2021 Latest Caselaw 18057 Mad

Citation : 2021 Latest Caselaw 18057 Mad
Judgement Date : 3 September, 2021

Madras High Court
The Commissioner Of Income Tax vs M/S. Financial Software And ... on 3 September, 2021
                                                                           Tax Case Appeal No.152 of 2015

                                   IN THE HIGH COURT OF JUDICATURE AT MADRAS

                                                 DATED : 03.09.2021

                                                      CORAM :

                                   THE HON'BLE MR. JUSTICE T.S. SIVAGNANAM
                                                        AND
                  THE HON'BLE MR. JUSTICE SATHI KUMAR SUKUMARA KURUP

                                            Tax Case Appeal No.152 of 2015


                  The Commissioner of Income tax,
                  Chennai                                                          ... Appellant

                                                         Vs.

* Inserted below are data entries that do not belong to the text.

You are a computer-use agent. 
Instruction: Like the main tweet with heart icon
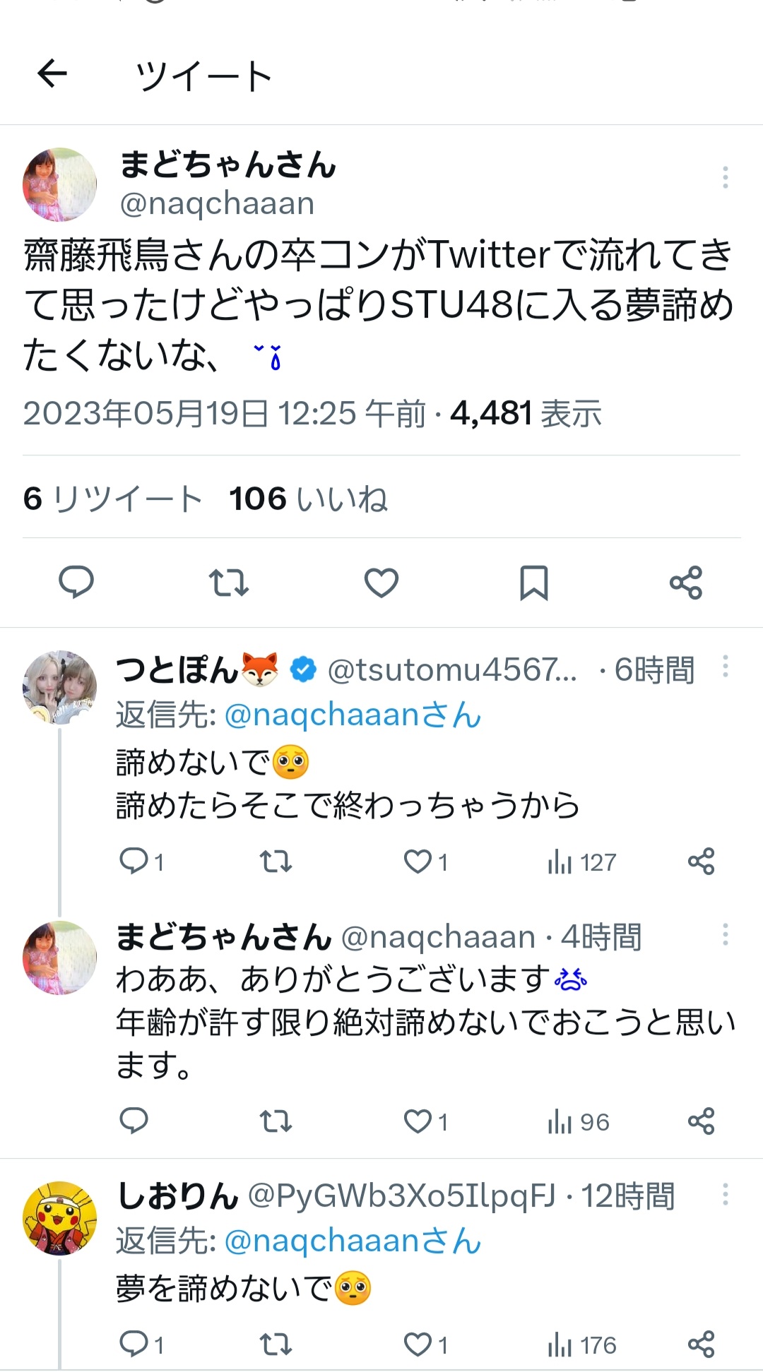tap(382, 583)
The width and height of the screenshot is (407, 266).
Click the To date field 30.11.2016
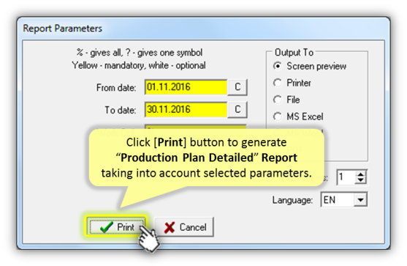pos(186,110)
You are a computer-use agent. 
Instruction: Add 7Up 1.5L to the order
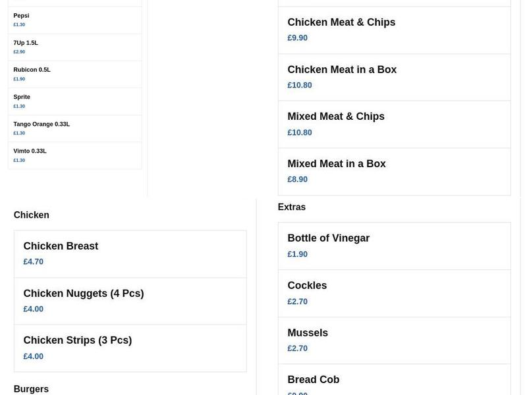(x=74, y=46)
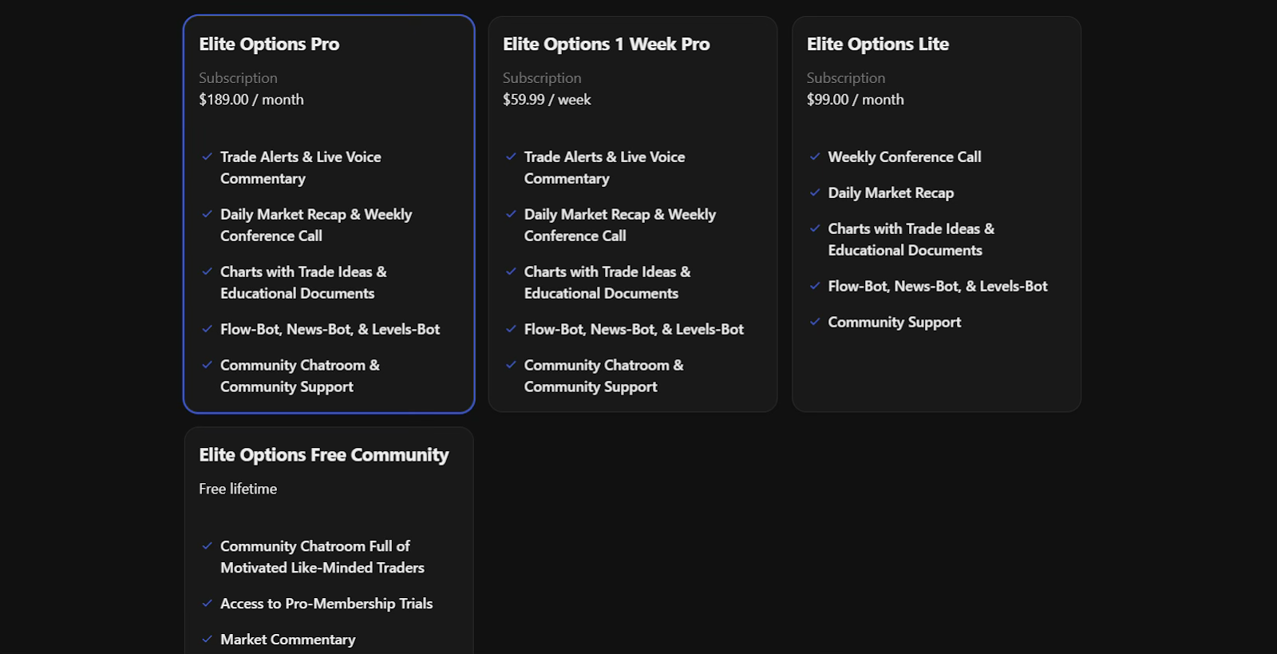
Task: Click the checkmark next to "Daily Market Recap & Weekly Conference Call" in 1 Week Pro
Action: pos(512,215)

                  M/s. Financial Software and Systems Private Ltd
                  'Saradha' Ground Floor, No.42, Third Main Road,
                  Gandhi Nagar, Adyar, Chennai – 600 020.
                                                                                  ... Respondent

                            Tax Case Appeal filed under Section 260A of the Income Tax Act,
                  1961 against the order of the Income Tax Appellate Tribunal, Madras "A"
                  Bench, dated 05.06.2014 passed in I.T.A.No.2192/Mds/2013.

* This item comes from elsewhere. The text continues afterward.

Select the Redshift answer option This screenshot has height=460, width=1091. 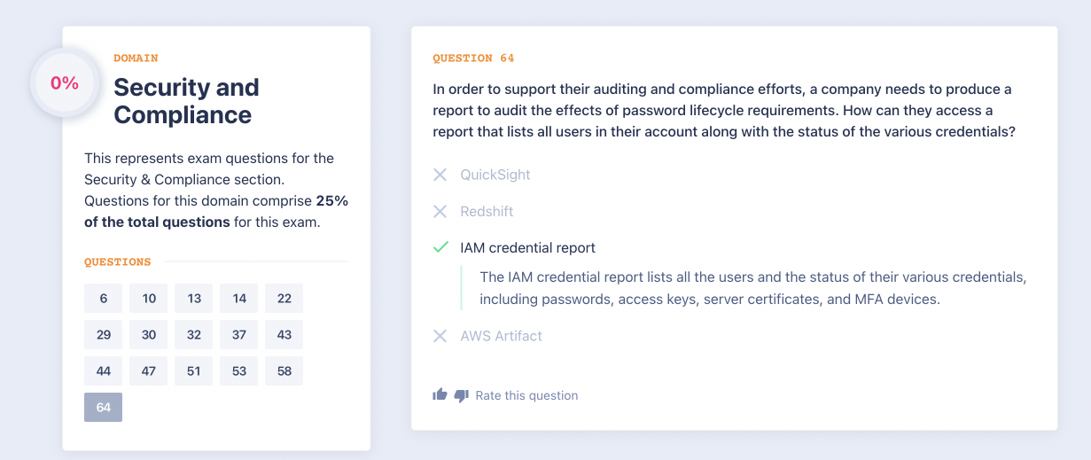487,212
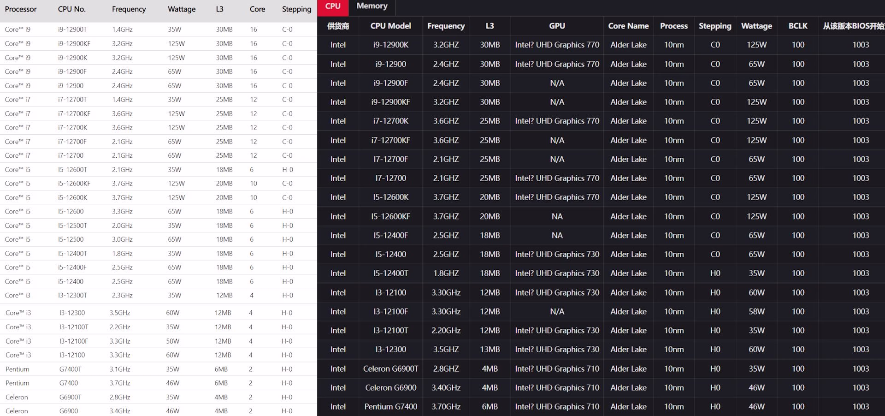Select the red CPU tab
Screen dimensions: 885x416
click(x=333, y=6)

                            For Appellant      : Mr.Karthik Ranganathan
                                                 Senior Standing Counsel

                            For Respondent     : Mr.N.V.Balaji



                  Page 1/8
https://www.mhc.tn.gov.in/judis/
                                                                            Tax Case Appeal No.152 of 2015

                                                    JUDGMENT

(Judgment was delivered by T.S. SIVAGNANAM, J.)

This Tax Case Appeal filed by the Revenue under Section 260A of the

Income Tax Act, 1961 ('the Act' for brevity), is directed against the order of

the Income Tax Appellate Tribunal, Madras "A" Bench, dated 05.06.2014

passed in I.T.A.No.2192/Mds/2013 for the Assessment Year 2005-06.

2.The appeal has been admitted on 06.07.2015 on the following

substantial questions of law :

“1.Whether on the facts and circumstances of this case, the Tribunal was right in deleting the disallowance made by the AO holding that the amendment to Section 9(1)(vi) introduced by Finance Act, 2012 with retrospective effect from 01.06.1976 is not applicable and therefore no TDS needs to be deducted?

2.Is not the finding of the Tribunal bad, especially when a non resident companies, ACI of Singapore and IRPL of Australia have permanent establishment in India through the medium of assessee company and as such liable to deduct tax at source on the payment received?

Page 2/8 https://www.mhc.tn.gov.in/judis/ Tax Case Appeal No.152 of 2015

3.Whether the Tribunal was right in holding that the amounts paid by the assessee company to the non resident company for use of the assessee customer in India of operating net work payments, ATMs is not Royalty as per the provisions of Section 9(1)(vi) of the Income Tax Act?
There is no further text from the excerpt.